Big Win For Policyholders in Fourth Circuit Finding Duty to Defend Under General Liability Policy for Data Breach!
This week, the Fourth Circuit affirmed the lower court’s ruling of summary judgment in favor of the policyholder Portal Healthcare, finding that Travelers has a duty to defend it under a General Liability policy for a putative class action lawsuit relating to a potential alleged data breach of hospital records that were available for anyone to see on the internet for a period of time. Travelers Indemnity Co. of Am. v. Portal Healthcare Solutions, LLC, No. 14-1944, 2016 U.S. App. LEXIS 6554 (4th Cir. April 11, 2016), unpublished. Significantly, the Fourth Circuit found that the face of the class-action complaint “at least potentially or arguably” alleged a “publication” of medical information under Coverage B of the Traveler’s General Liability policy.

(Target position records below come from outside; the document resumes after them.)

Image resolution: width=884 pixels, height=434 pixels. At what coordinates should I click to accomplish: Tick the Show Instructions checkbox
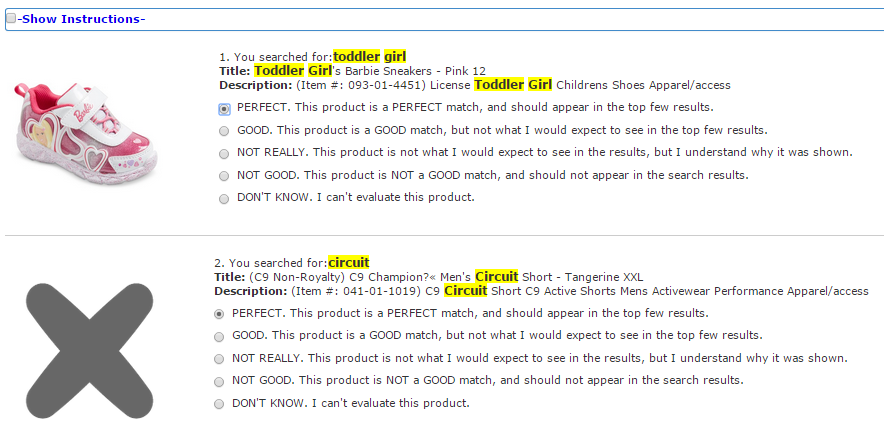coord(11,19)
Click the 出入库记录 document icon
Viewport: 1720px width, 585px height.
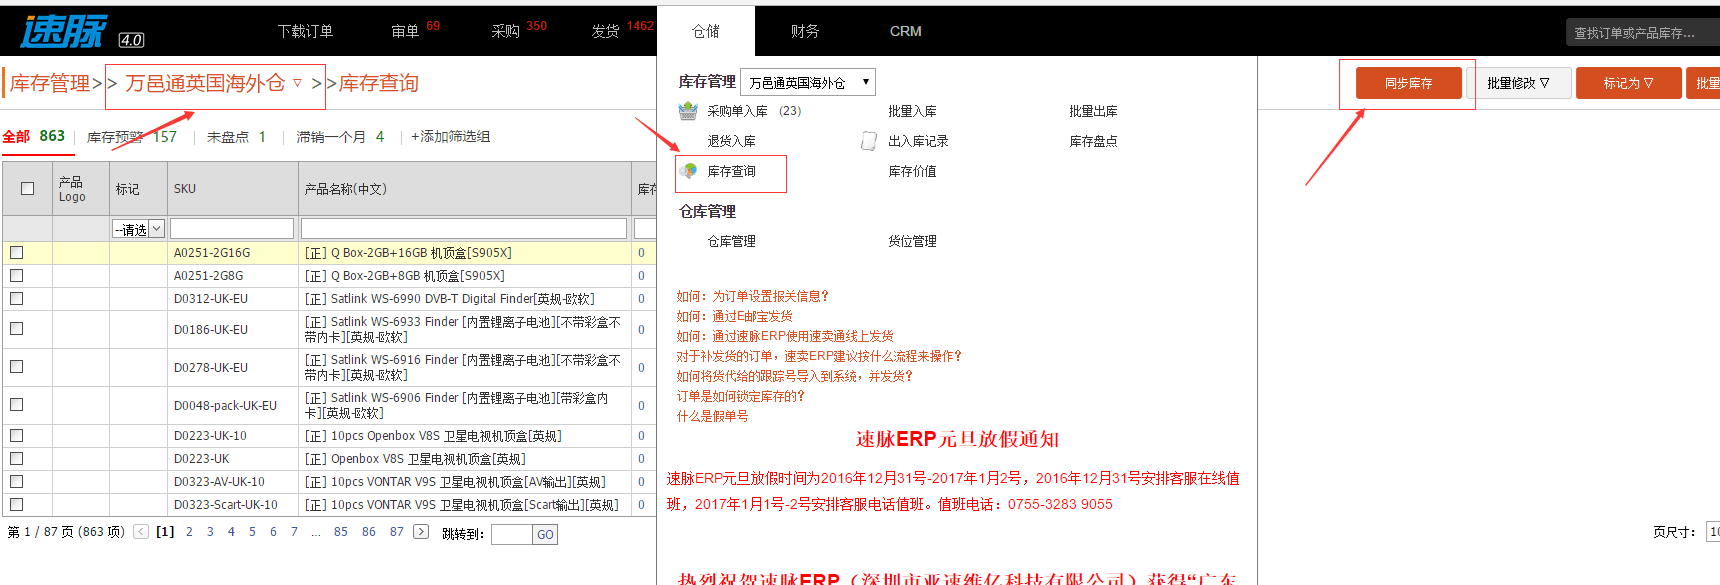pyautogui.click(x=869, y=141)
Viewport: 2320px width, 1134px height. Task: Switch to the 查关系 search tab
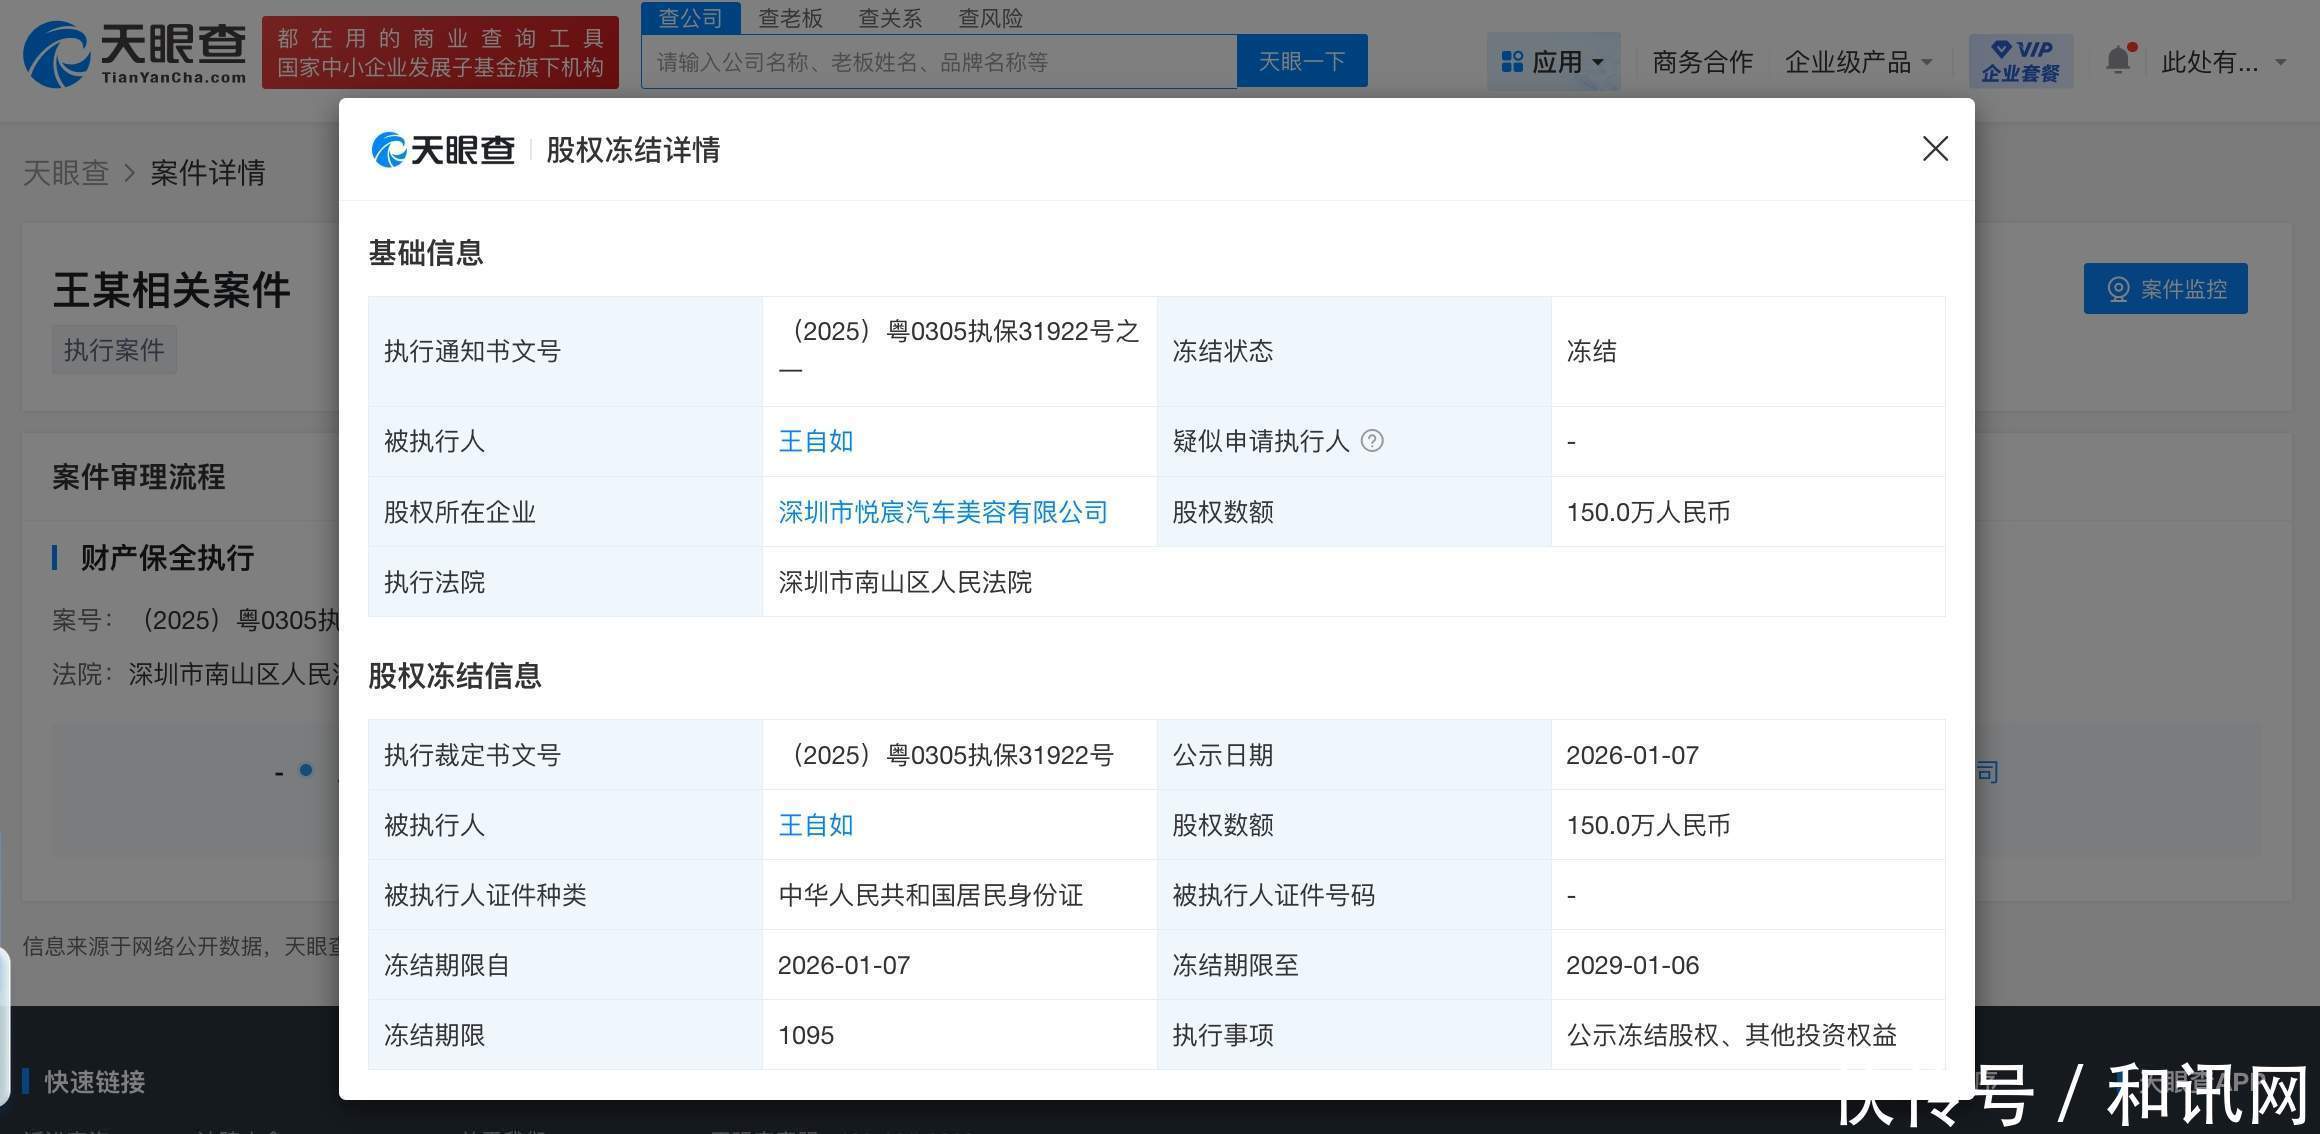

It did not matter to the court that there was no evidence that the medical information was ever accessed by anyone on the internet. The court found that it was enough that the general public could have accessed it freely on the internet during the time that the medical records were available, and that was enough to constitute a publication that gives rise to a duty to defend.
While purchasing a stand-alone cyber policy is still a recommended approach, this opinion should remind policyholders to consider coverage for your data breach under your General Liability policy as well.